### WHAT THE TASK REQUIRES:
Write only the number of lines below in which "rows" occurs.

++++

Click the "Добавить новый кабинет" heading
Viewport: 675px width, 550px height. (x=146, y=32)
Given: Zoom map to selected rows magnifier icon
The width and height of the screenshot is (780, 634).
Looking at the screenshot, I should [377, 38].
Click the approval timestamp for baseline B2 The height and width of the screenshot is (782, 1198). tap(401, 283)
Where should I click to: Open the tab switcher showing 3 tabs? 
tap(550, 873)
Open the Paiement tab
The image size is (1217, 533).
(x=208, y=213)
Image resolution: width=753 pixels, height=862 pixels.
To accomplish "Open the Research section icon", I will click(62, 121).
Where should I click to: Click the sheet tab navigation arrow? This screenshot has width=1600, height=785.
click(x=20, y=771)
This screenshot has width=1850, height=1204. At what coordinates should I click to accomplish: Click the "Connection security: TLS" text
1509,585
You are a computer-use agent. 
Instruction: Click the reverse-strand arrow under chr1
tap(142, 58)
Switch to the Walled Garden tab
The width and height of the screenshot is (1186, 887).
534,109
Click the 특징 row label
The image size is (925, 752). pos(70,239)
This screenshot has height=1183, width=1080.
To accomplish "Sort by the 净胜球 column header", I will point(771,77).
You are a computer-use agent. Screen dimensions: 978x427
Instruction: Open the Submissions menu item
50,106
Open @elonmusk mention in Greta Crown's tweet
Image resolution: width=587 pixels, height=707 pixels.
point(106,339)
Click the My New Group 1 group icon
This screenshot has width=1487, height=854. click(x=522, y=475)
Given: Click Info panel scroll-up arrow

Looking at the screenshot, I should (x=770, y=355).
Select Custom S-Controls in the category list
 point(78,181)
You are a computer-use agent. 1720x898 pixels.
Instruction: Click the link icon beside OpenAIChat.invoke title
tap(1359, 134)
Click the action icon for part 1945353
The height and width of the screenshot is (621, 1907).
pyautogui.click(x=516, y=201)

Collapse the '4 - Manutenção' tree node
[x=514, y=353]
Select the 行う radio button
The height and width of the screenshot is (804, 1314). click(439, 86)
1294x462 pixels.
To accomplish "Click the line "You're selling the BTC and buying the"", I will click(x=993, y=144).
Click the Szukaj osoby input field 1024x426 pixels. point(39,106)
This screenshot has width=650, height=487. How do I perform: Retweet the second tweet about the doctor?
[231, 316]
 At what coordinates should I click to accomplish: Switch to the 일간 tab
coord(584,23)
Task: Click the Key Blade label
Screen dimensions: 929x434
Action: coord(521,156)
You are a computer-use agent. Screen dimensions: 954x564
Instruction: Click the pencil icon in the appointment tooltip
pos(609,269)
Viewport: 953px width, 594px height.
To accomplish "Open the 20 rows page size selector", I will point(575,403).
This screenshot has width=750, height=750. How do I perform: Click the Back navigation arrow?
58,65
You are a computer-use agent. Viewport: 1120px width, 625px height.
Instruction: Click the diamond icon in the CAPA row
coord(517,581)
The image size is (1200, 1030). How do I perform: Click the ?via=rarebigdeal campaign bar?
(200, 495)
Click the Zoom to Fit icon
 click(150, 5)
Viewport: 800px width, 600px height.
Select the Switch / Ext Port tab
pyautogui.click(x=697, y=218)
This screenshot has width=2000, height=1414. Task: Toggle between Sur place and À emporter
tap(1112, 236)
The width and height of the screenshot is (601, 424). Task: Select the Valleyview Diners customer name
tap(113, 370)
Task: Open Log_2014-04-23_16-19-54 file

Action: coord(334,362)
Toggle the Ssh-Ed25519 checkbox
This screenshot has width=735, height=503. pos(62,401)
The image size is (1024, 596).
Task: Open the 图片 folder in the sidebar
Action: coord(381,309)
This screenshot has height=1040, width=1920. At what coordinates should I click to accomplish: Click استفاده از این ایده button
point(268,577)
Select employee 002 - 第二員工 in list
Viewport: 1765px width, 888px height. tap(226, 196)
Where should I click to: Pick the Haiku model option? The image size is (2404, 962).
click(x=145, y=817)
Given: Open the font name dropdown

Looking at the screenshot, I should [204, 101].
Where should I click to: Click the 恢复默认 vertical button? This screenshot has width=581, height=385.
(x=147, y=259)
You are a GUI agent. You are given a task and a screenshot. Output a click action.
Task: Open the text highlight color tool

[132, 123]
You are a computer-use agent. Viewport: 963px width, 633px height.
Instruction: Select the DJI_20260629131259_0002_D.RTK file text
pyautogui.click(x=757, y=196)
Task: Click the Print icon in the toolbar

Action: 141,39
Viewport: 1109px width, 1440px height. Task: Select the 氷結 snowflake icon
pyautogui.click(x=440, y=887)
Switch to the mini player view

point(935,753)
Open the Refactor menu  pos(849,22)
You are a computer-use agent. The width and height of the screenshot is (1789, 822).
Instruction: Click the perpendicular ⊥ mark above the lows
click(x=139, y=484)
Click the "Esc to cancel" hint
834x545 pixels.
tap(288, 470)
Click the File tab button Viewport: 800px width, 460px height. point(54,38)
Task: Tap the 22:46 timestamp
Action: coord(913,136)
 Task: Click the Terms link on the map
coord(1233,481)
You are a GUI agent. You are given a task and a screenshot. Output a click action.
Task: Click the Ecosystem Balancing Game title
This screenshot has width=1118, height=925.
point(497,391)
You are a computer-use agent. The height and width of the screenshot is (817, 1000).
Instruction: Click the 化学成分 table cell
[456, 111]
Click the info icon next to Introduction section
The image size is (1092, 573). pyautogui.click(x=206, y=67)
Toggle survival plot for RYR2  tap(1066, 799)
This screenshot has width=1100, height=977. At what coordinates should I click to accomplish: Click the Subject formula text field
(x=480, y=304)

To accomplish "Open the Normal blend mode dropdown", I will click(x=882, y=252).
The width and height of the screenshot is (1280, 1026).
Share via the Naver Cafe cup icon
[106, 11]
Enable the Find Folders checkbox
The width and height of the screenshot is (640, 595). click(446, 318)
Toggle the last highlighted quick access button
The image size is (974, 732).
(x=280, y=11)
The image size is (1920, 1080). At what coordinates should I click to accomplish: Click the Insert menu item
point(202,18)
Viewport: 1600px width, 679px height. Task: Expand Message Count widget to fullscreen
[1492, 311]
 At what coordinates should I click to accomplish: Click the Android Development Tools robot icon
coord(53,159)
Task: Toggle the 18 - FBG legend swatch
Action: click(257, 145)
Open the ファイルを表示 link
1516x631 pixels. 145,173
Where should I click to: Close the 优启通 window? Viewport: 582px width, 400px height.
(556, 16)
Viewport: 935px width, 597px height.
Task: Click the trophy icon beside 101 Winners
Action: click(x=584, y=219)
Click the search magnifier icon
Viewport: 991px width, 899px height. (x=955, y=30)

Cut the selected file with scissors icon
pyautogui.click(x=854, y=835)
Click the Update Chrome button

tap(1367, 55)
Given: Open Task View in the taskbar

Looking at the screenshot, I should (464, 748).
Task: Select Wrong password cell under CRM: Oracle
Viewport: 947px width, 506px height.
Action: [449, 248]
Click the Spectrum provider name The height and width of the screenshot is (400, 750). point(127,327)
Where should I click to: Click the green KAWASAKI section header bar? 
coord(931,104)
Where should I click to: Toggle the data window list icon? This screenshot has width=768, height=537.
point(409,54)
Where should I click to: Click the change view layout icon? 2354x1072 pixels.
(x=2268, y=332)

++++

### EXERCISE OUTPUT:
2